_Task_
Your answer consists of the lines in the data that contain "computer". Copy each of them.

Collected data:

================

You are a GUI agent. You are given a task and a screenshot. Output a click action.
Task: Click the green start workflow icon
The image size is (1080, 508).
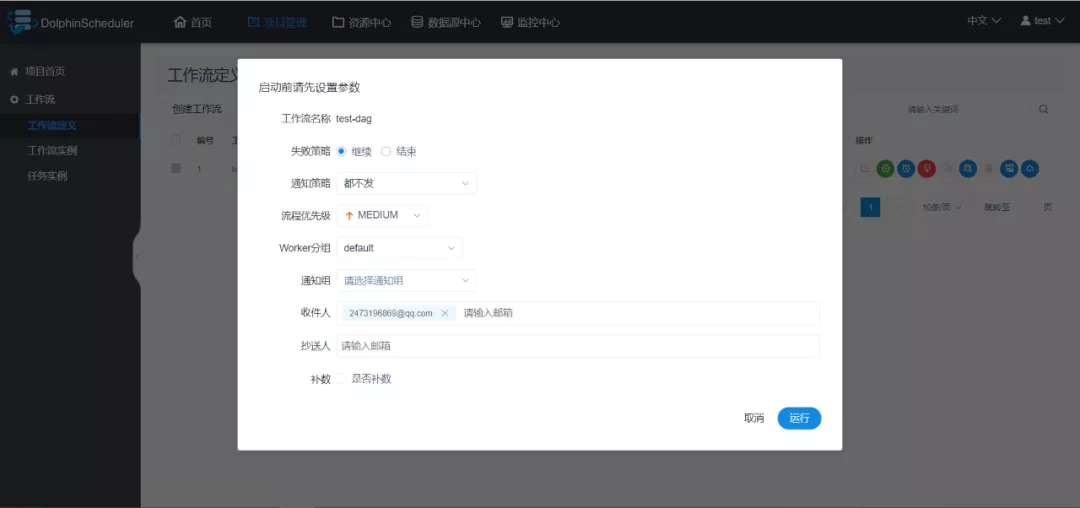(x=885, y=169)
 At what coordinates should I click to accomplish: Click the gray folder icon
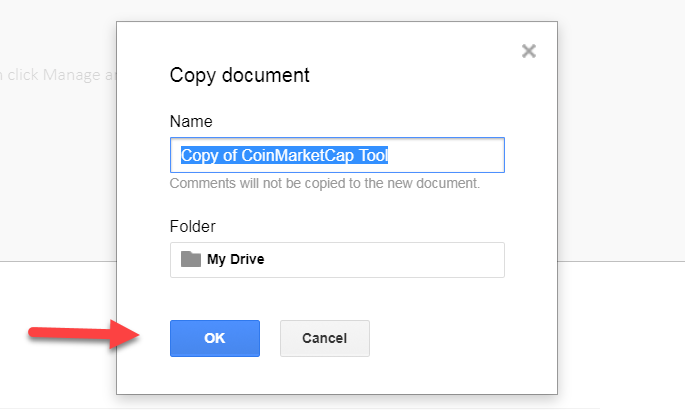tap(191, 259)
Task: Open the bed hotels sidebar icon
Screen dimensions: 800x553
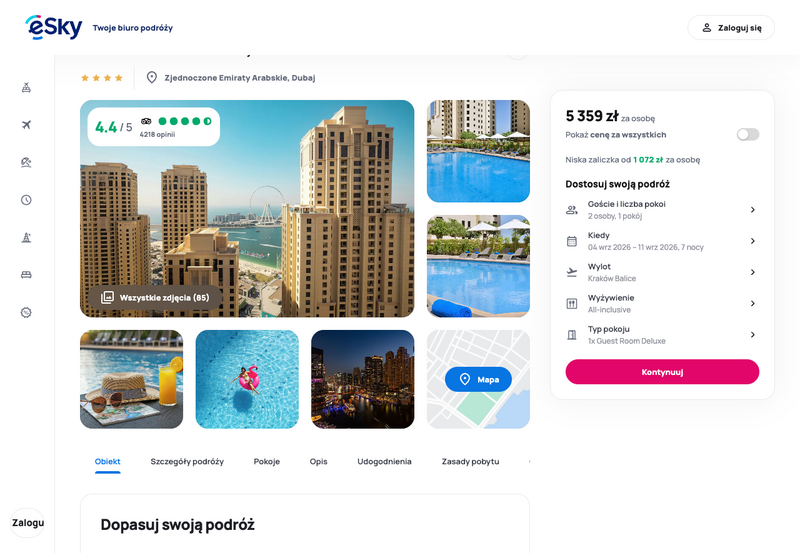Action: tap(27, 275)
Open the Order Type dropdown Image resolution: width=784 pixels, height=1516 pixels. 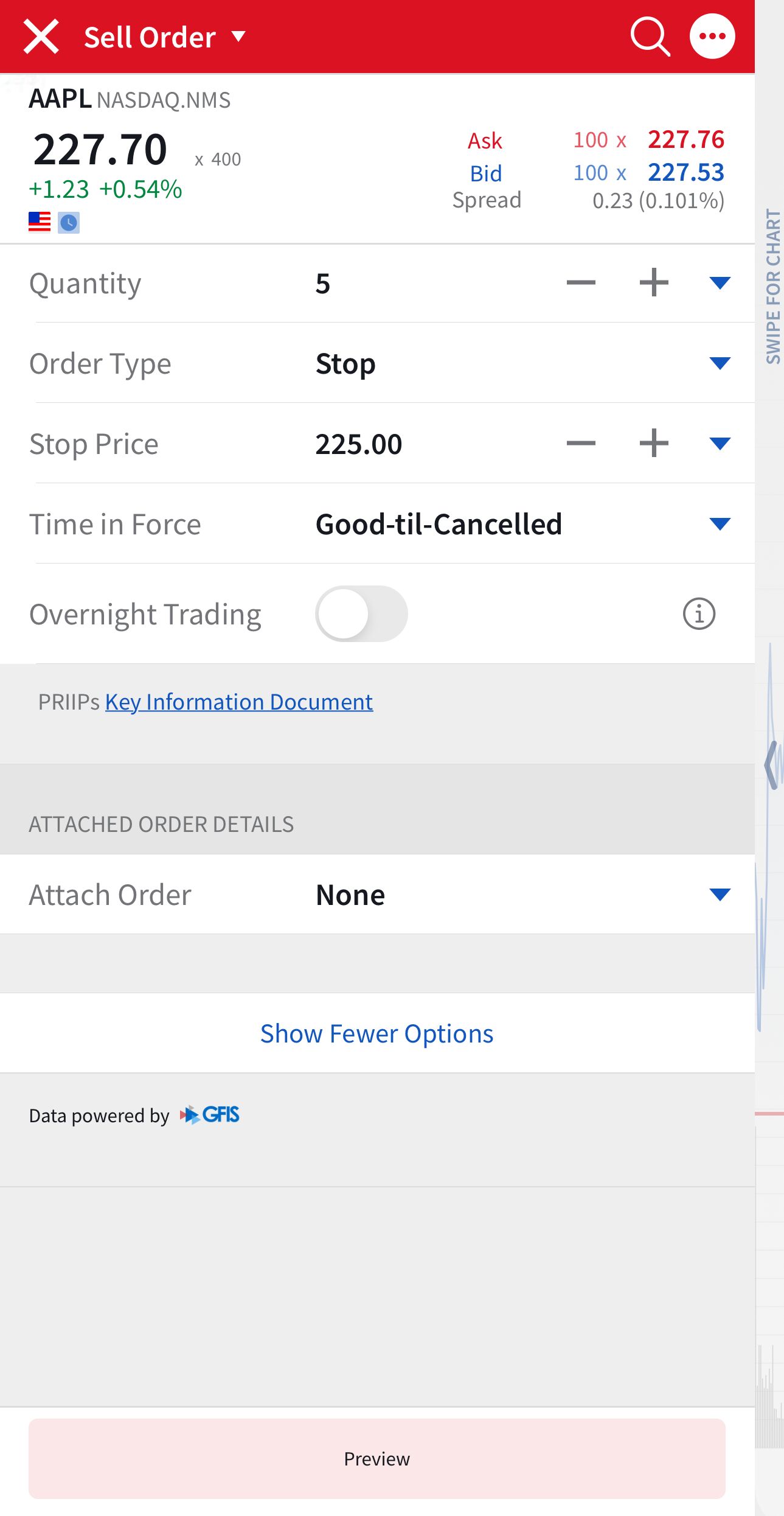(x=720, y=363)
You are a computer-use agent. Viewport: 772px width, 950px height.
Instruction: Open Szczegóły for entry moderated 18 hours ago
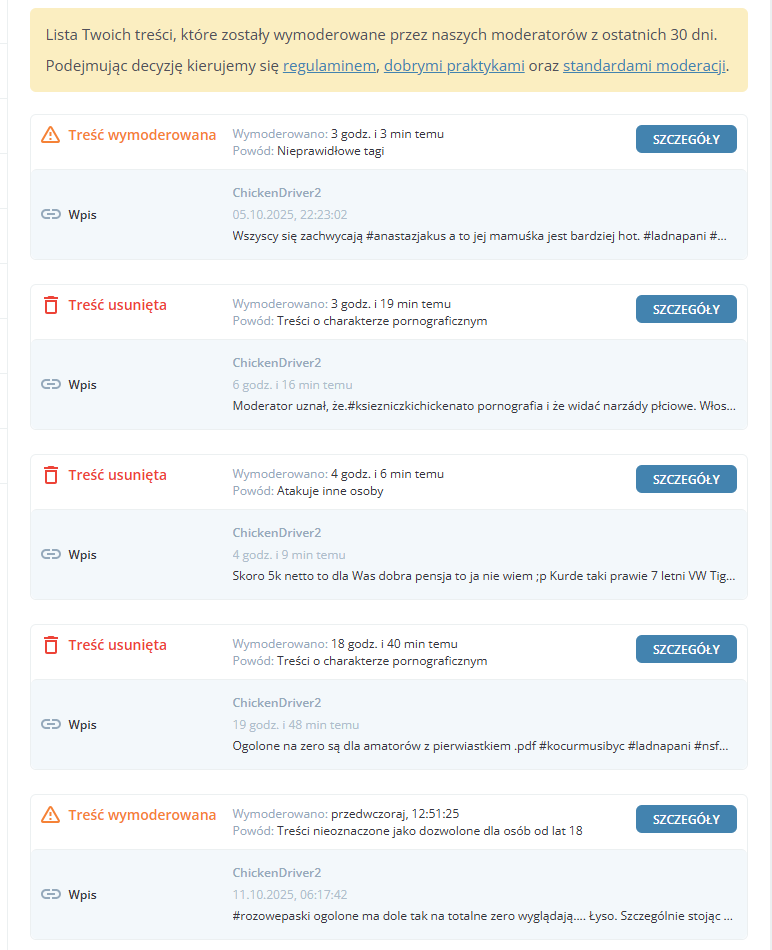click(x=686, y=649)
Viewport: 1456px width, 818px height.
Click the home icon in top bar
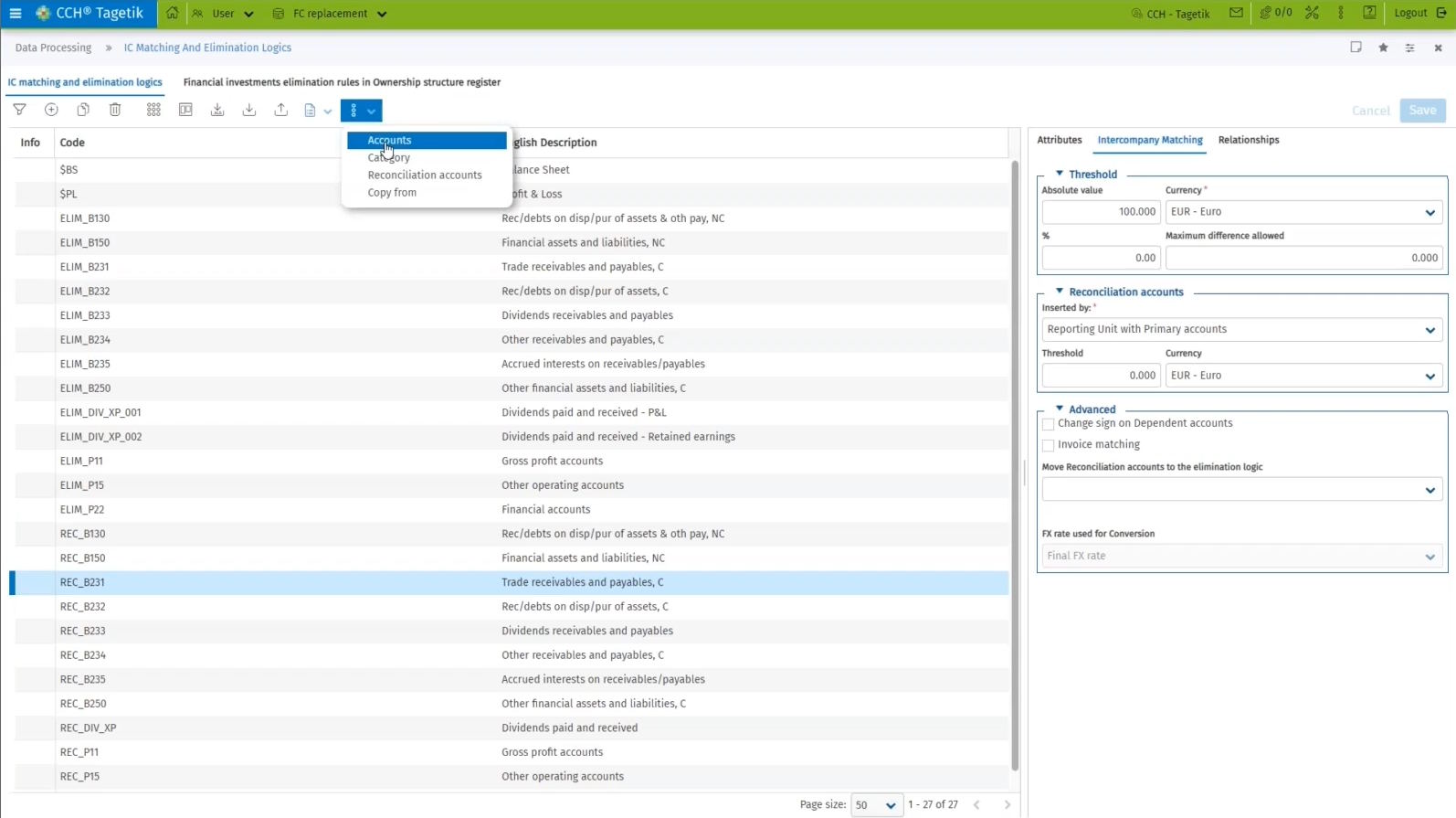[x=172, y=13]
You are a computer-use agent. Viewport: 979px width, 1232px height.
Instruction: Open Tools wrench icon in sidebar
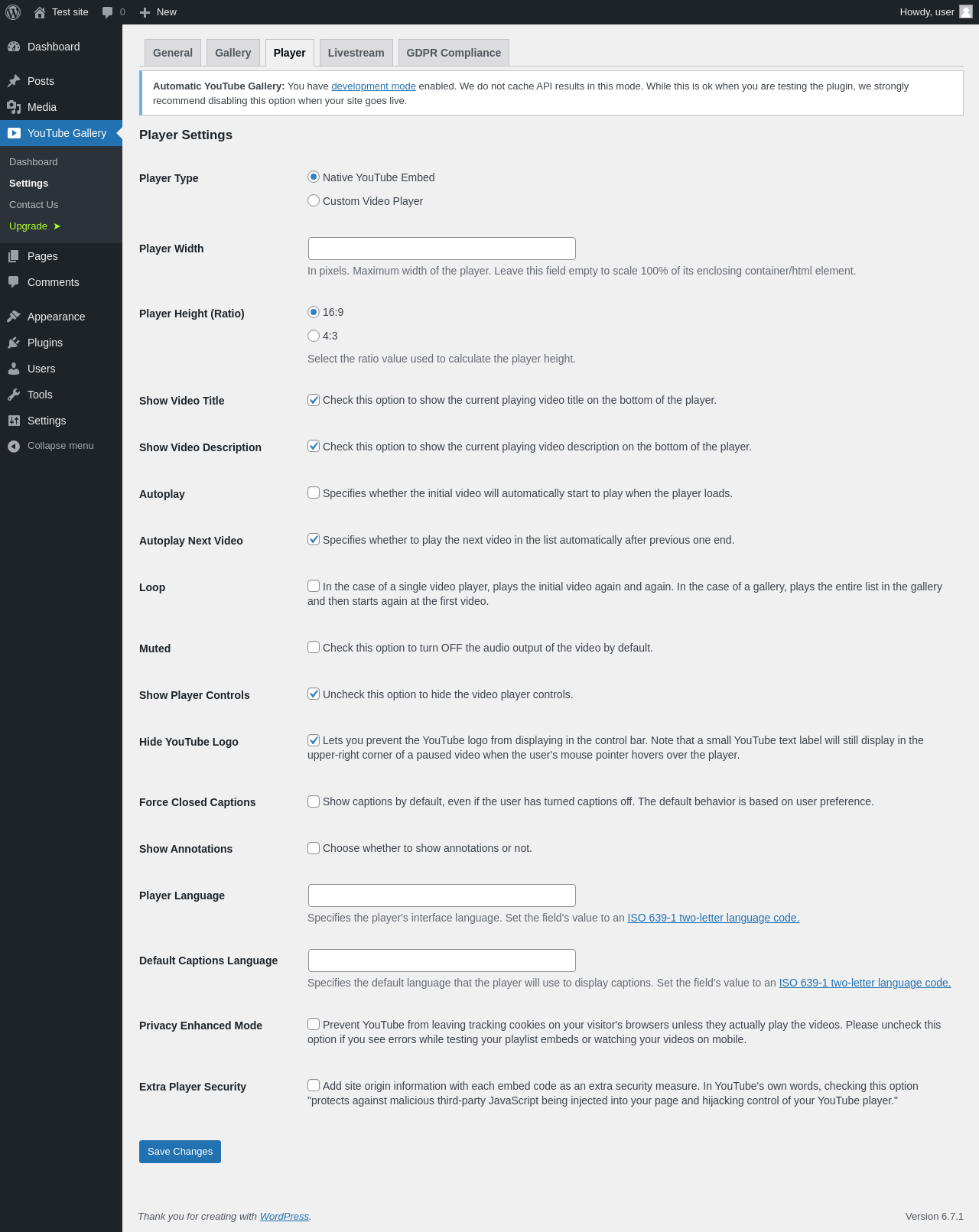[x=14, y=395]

================

_Response to this exercise_
You are a computer-use agent. Viewport: 772px width, 950px height.
You are a computer-use agent. Viewport: 979px width, 1232px height.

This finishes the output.